La vicenda artistica e umana di Carlo Cherubini non è di facile comprensione e
si può riassumere in pochi punti: partecipa, a soli diciassette anni, alla sua
prima Biennale, giunge all'apice del successo con la gloriosa esperienza
parigina d'inizio Novecento e termina con il "soliloquio pittorico" del secondo
dopoguerra.
Sebbene sino ad oggi le iniziative per stimolare la riscoperta della sua arte
siano state del tutto assenti, le sue opere sono reperibili costantemente sul
mercato internazionale a dimostrazione dell'amore e dell'interesse per la sua
pittura.
Un innato senso pittorico lo portò a dipingere giovanissimo, sostenuto
favorevolmente dal padre Giuseppe, celebre pittore e decoratore.
Le sue prime opere fanno emergere un'indubbia qualità pittorica, ma evidenziano,
contemporaneamente, un nervosismo tecnico e una forte tensione cromatica; si
coglie in esse tutta l'esuberanza giovanile e il frutto di letture esoteriche.
Una tesi, tuttora viva, sostiene che il padre Giuseppe facilitò la strada, nel
mondo dell'arte, al giovane Carlo. Pur sospettando che le sue prime
esposizioni siano state frutto dell'influenza paterna, più che del reale
valore artistico, è altrettanto vero che questo orientamento mal si concilia con
il successo che Carlo Cherubini ebbe a Parigi negli anni venti. La verità dunque
è che Giuseppe, da buon padre e da artista di grande esperienza, cogliendo le
indubbie qualità del figlio, incitò e facilitò l'espressione artistica di
Carlo.
Arrivato a Parigi, Carlo trova quel palcoscenico e quell'humus culturale che la
condizione di emarginazione provinciale di Venezia, si pensi alle dolorose
vicissitudini di Cà Pesaro e di molti suoi artisti, certo non poteva
concedergli.
La capitale francese in quegli anni era il fervente epicentro culturale mondiale
in cui tutte le tesi e le teorie artistiche trovavano casa ed espressione; in
questo luogo pervaso di modernità e attraversato da ogni avanguardia, sale alla
ribalta artistica Carlo Cherubini, che l'entusiasta critica locale saluta come
il nuovo testimone della grande pittura veneziana, degno erede di Tiziano e
Veronese.
Di contro, Parigi e la cultura francese influenzeranno Carlo Cherubini, tant'è
che la sua pittura rappresenta una splendida sintesi tra il colorismo veneto e
alcune espressioni pittoriche dell'arte francese del XX secolo.
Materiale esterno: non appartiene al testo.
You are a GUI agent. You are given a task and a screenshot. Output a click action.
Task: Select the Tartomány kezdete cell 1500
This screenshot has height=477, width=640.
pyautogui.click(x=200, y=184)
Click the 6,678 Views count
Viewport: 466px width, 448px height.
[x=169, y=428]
Nei grandi dipinti del "Lido" la figurazione, influenzata dal simbolismo e
dall'allegoria cari a Pierre Puvis de Chavannes, è eseguita su fondi oro di
marciana memoria, mentre nei dipinti di nudo, ballerine e corse all'ippodromo,
s'intravede come Cherubini filtri con sensibilità veneta gli esempi di Pierre
Bonnard e Edgard Degas.
Un capitolo a parte merita la produzione pittorica dedicata al mondo gitano.
Innamorato qual'era del desiderio di libertà di questo popolo, della gioia
di vivere espressa al ritmo di flamengo, Carlo Cherubini resta fedele a questo
soggetto in tutta la sua carriera. Forse, in segreto, nel silenzio del suo
studio, ha sempre sognato di essere come gli zingari che rappresentava e,
dipingendoli, trovava la sua fuga dalla realtà e la gioia della libertà.
In seguito alla grande crisi del '29 e al tracollo finanziario di Parigi, si
interruppe la carriera parigina di Carlo Cherubini e con l'avvento progressivo e
totalizzante delle avanguardie, assistiamo alla sua marginalizzazione dal panorama artistico del
secondo dopoguerra. Nessuno oggi può delegittimare l'affermazione dei vari
Vedova, Afro, Pizzinato, Santomaso ecc. né tantomeno a nulla serve rinverdire
l'assurda disputa tra arte "figurativa" e
arte "astratta". Con molta probabilità, l'oblio attuale sull'opera di Carlo
Cherubini è dovuta a una critica eccessivamente giacobina e modaiola e a una
sorta d'opacità culturale e strategica delle istituzioni.
È mio auspicio che, si possa finalmente rivedere 1'arte veneta del '900 nella
completezza delle sue espressioni e determinare, con obbiettività e giustizia, i
meriti di Carlo Cherubini e di molti artisti della sua generazione
inspiegabilmente ed ingiustamente dimenticati.
Infine, un encomio sincero a coloro che, per quasi due anni, tra difficoltà d'ogni genere, hanno condiviso questo lavoro: all'Avvocato Guido Moro e alla
Professoressa Lorena Gava, grazie di cuore.
Auguro a tutti di poter incontrare persone come loro.